— begin —

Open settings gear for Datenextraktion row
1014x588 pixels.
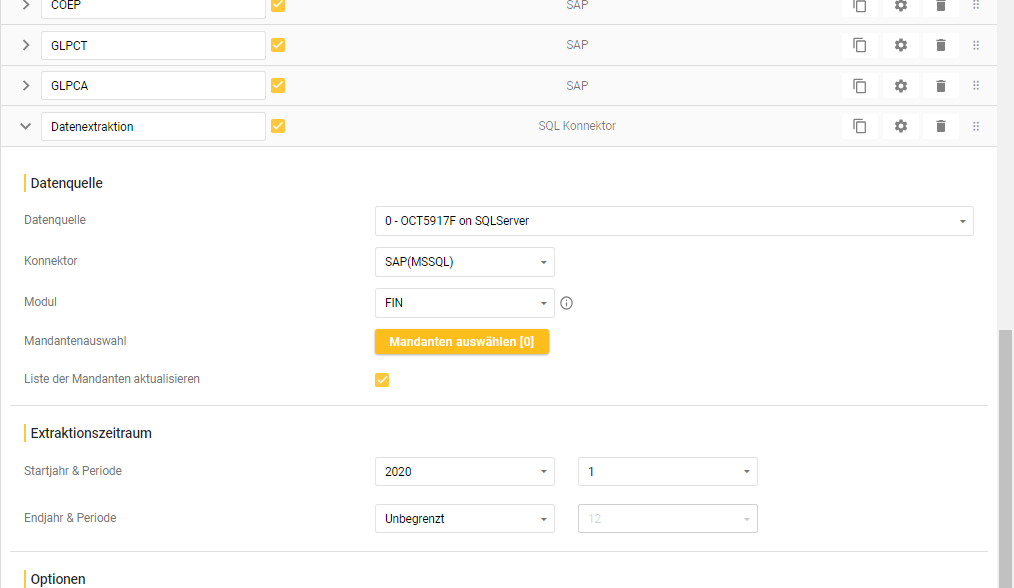[900, 126]
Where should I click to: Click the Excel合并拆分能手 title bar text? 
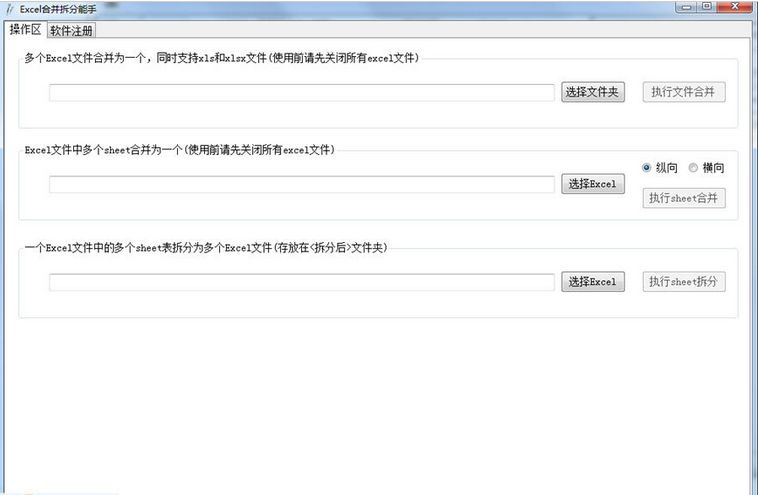click(58, 9)
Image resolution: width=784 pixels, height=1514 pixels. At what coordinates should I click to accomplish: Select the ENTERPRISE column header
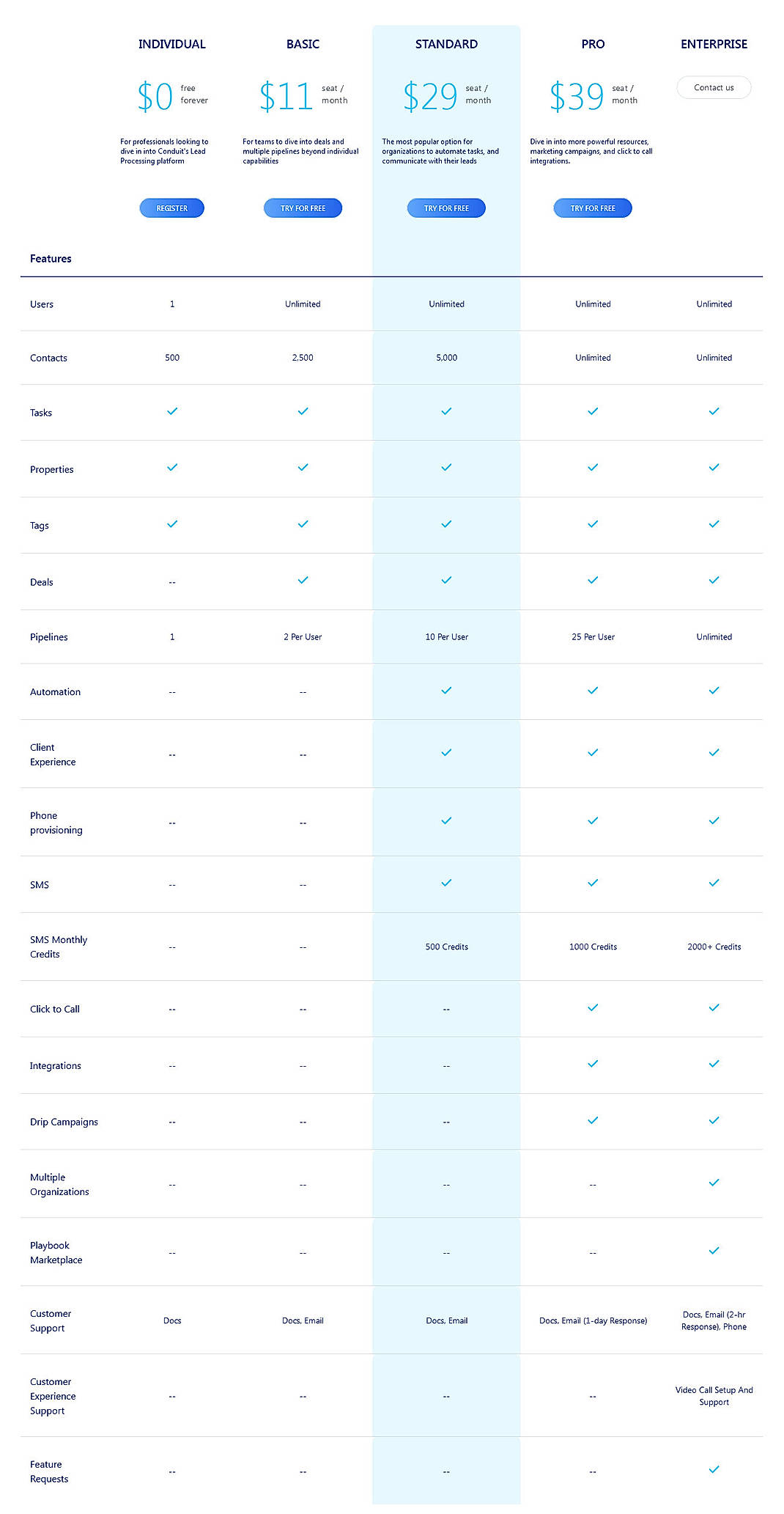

— end —

SHORT PROBLEM:
Rewrite all the rows above, replacing "pixels" with "px" and leaving everything else unchanged. Omit the pictures.

TASK SOLUTION:
Open settings gear for Datenextraktion row
1014x588 px.
[900, 126]
Where should I click to: Click the Excel合并拆分能手 title bar text? 
click(58, 9)
Image resolution: width=784 px, height=1514 px. At what coordinates should I click to accomplish: Select the ENTERPRISE column header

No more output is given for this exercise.